Headline CPI slowed to 4% while core accelerated to 4.1%, splitting RBA odds. BOJ summary targets 1.75% peak. Dollar holds gains as antipodean currencies languish.
A split Australian inflation print set the tone for Asia-Pacific markets Wednesday. Headline CPI ran below forecasts. Core measures accelerated. The two prints left the RBA's policy path unresolved, and the Australian dollar stayed pinned near 11-week lows.
Westpac held onto its August hike call. The bank argued that second-round effects from the Middle East are broadening across consumer prices in ways the headline miss obscures.

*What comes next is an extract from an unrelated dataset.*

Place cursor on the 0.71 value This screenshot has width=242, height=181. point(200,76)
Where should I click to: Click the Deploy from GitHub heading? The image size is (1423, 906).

Markets priced 36% odds of a move in August and 67% for December. The kiwi fared no better, sitting at a seven-month trough. Dollar strength compounded the pressure on antipodean currencies. The data followed a previous report showing core acceleration.
In Japan, the BOJ's June Summary of Opinions confirmed a board majority pushing toward neutral. Some members explicitly called for hikes at intervals of a few months. Roughly 90% of economists now expect another move by December, and the projected cycle peak has been revised up to around 1.75%. The yen remains near 40-year lows despite the June hike, keeping import cost pressures alive and the hawks well-armed. The summary reinforced the view that Japan's rate path is set for a gradual climb. Our earlier coverage laid out the board's internal push.
Seoul provided the session's sharpest price action. Samsung surged as much as 10% early on a Yonhap report of a 90 trillion won buyback plan. The government confirmed it would announce details of a new AI semiconductor cluster involving Samsung and SK Hynix. The gains faded as the morning wore on.
Gold continued to slide. The Fed hike narrative kept the pressure on. Morgan Stanley's North Haven private credit fund added to the sector's mounting liquidity headlines by capping Q2 redemptions at 5% against withdrawal demand of 11.6%. Away from macro, Alphabet will join the Dow Jones Industrial Average ahead of Monday's open, replacing Verizon.
Oil inventory data out Wednesday morning in the US showed the Strategic Petroleum Reserve at its lowest level in more than 40 years. The drawdown reflects the pace of releases over the past year rather than a new surge in demand. The level itself is a reminder of how much supply cushion has been drained.